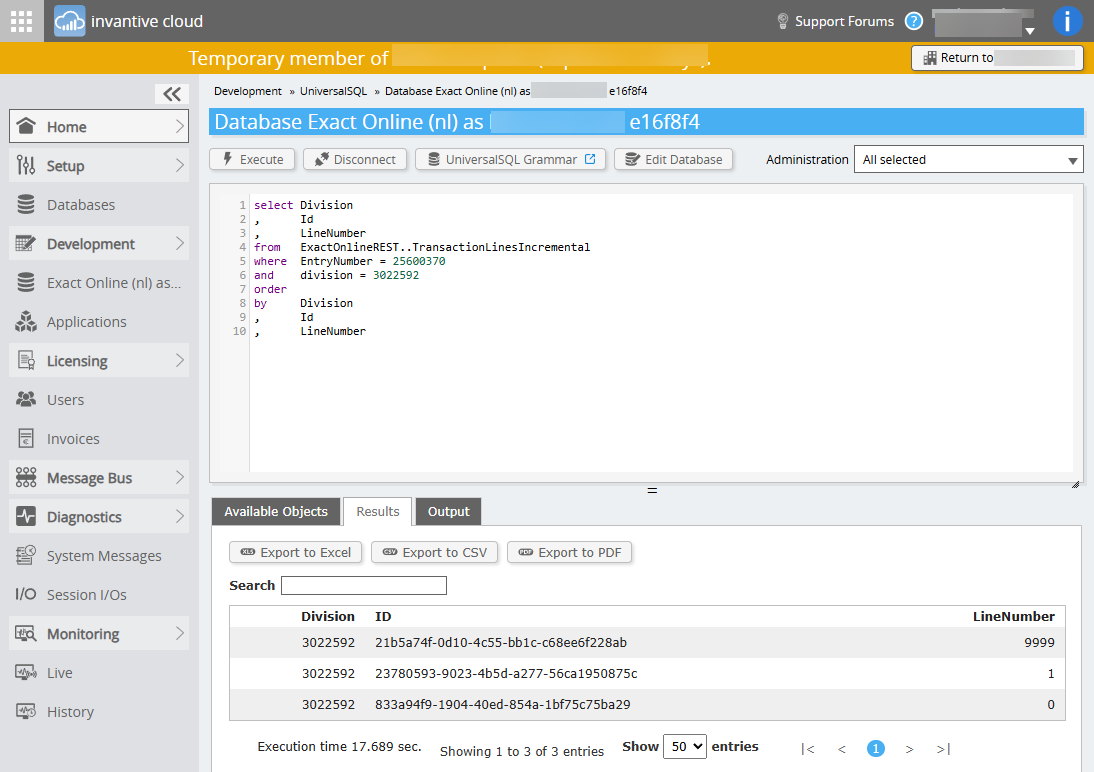Click the results Search input field
Viewport: 1094px width, 772px height.
pos(363,585)
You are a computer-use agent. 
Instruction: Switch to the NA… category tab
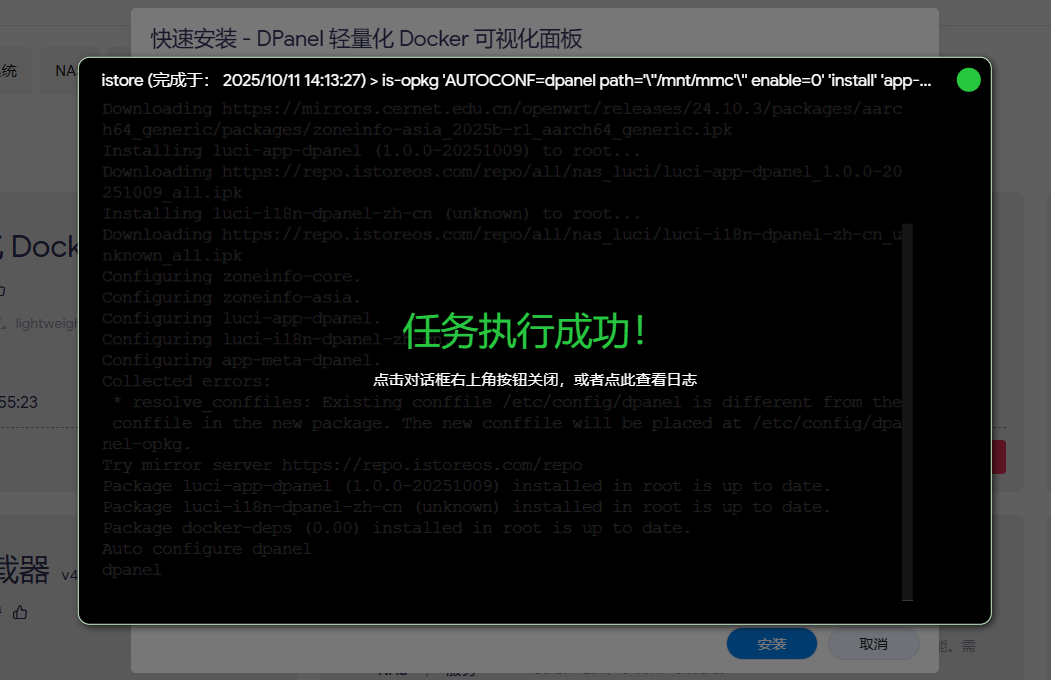tap(65, 71)
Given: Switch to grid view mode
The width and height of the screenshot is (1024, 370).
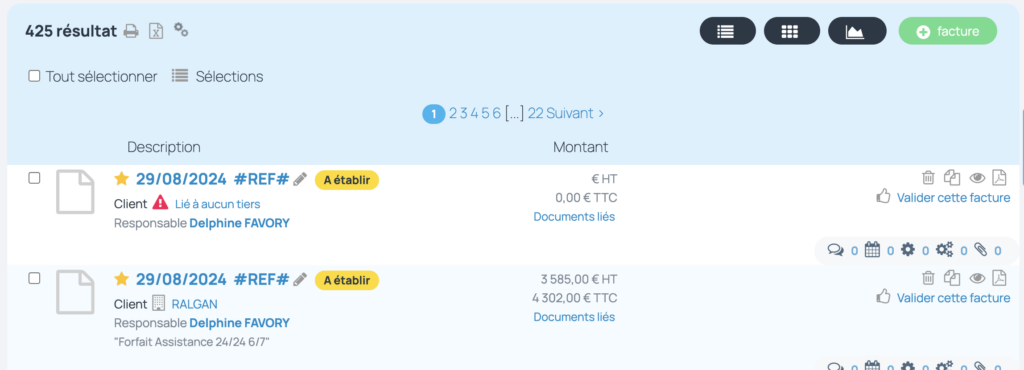Looking at the screenshot, I should 792,31.
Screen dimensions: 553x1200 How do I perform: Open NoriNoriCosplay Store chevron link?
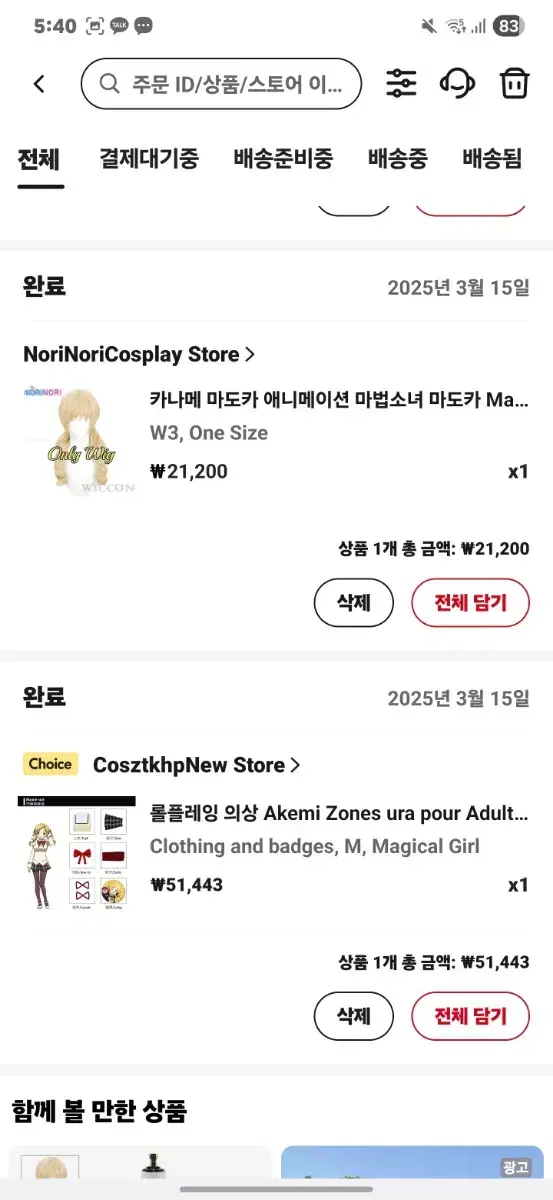139,354
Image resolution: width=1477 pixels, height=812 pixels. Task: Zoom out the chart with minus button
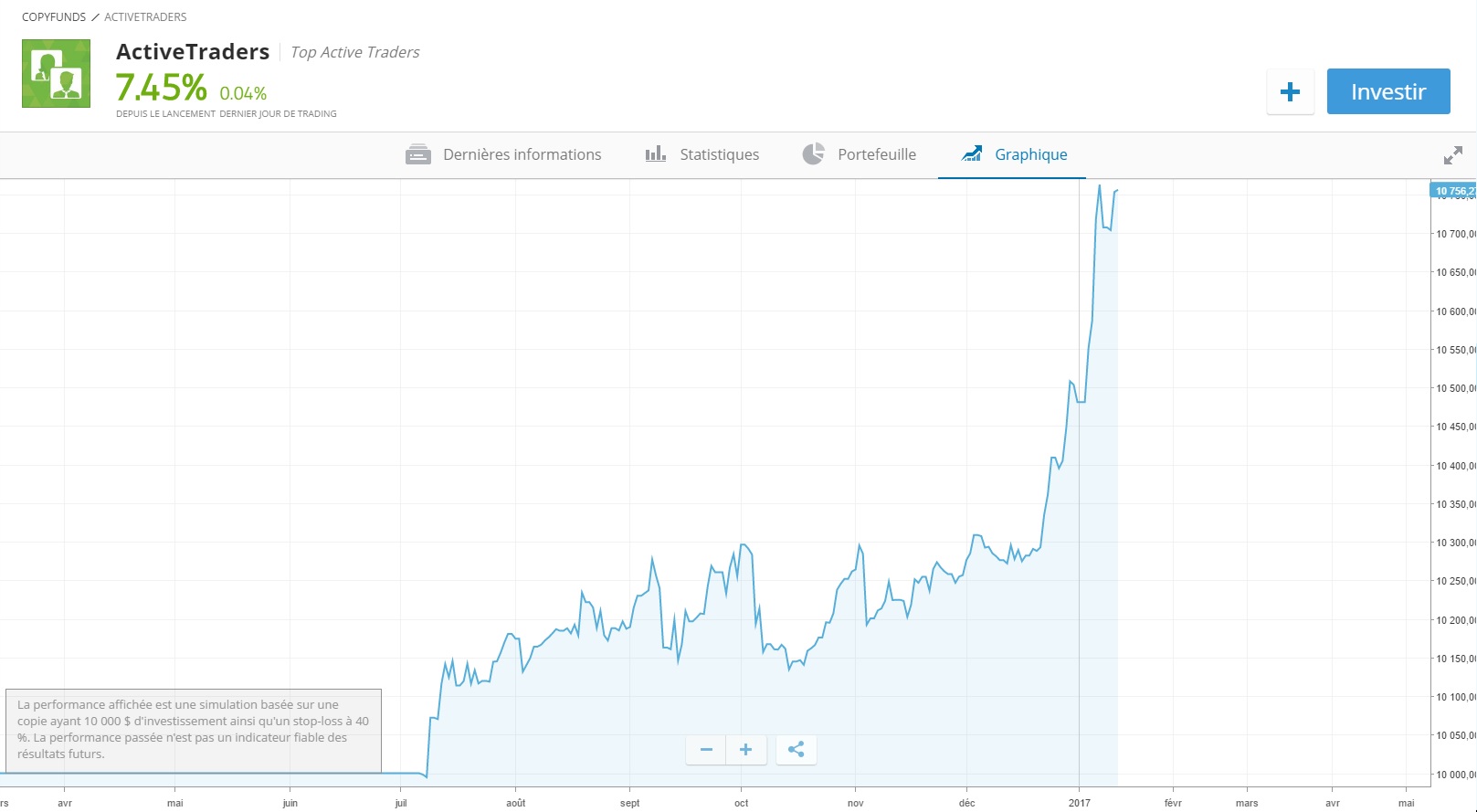coord(706,750)
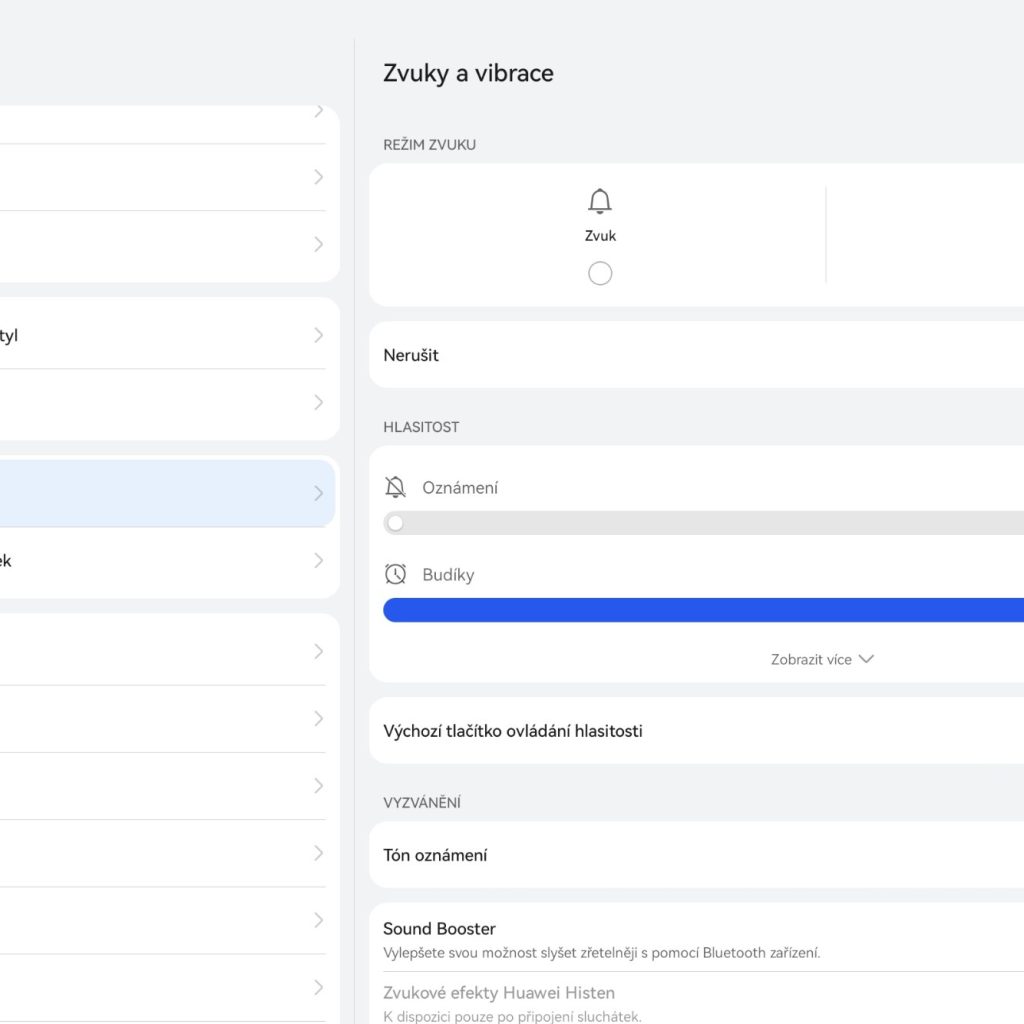Select the highlighted sidebar row
Image resolution: width=1024 pixels, height=1024 pixels.
point(160,493)
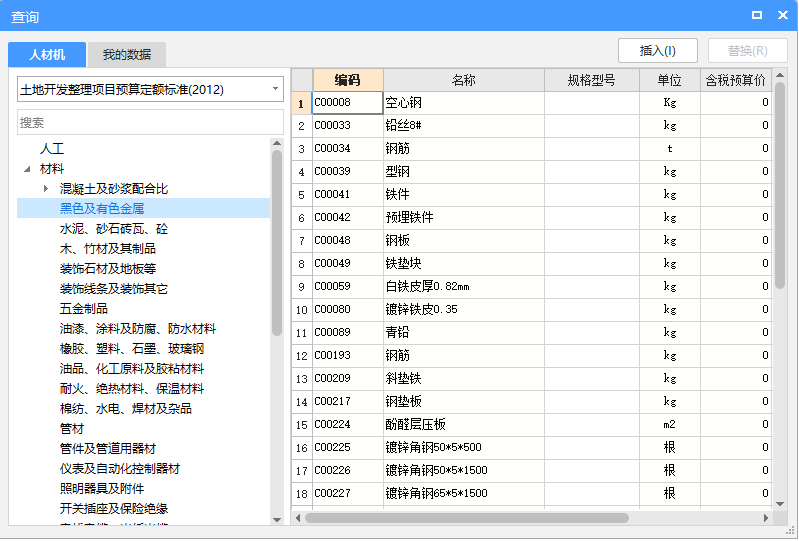Select row 3 钢筋 code C00034
The width and height of the screenshot is (799, 541).
click(x=346, y=148)
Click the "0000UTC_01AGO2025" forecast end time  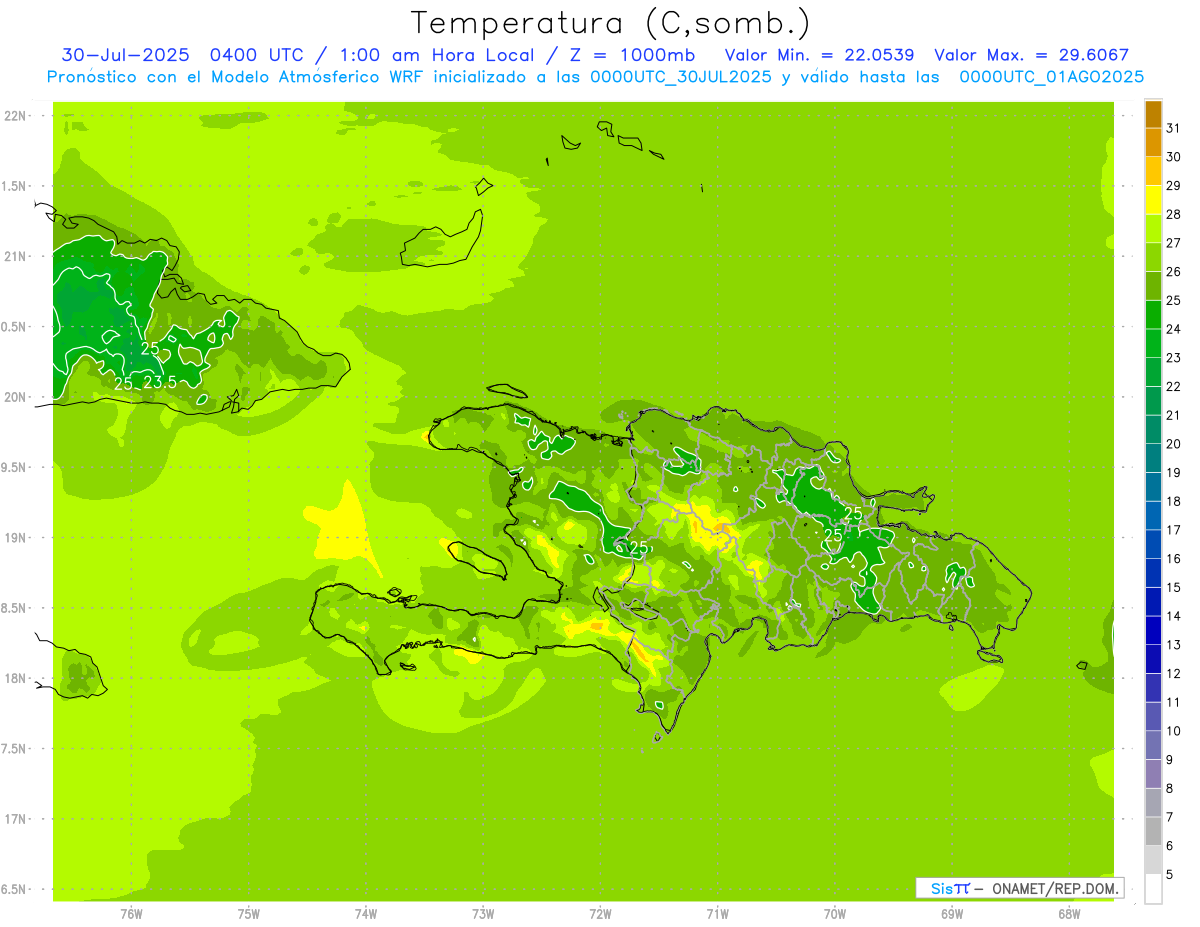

▶ [AIM OF THE EXERCISE] The span to retype runs from the line containing "Screen dimensions: 553x1200" through the last line of the listing above, both ends included; copy it exactly, without pictures.

▶ [EXERCISE SOLUTION]
Screen dimensions: 553x1200 How do I perform: Open NoriNoriCosplay Store chevron link?
139,354
Image resolution: width=1477 pixels, height=812 pixels. Task: Zoom out the chart with minus button
coord(706,750)
Select the highlighted sidebar row
Image resolution: width=1024 pixels, height=1024 pixels.
point(160,493)
Select row 3 钢筋 code C00034
The width and height of the screenshot is (799, 541).
click(x=346, y=148)
Click the "0000UTC_01AGO2025" forecast end time  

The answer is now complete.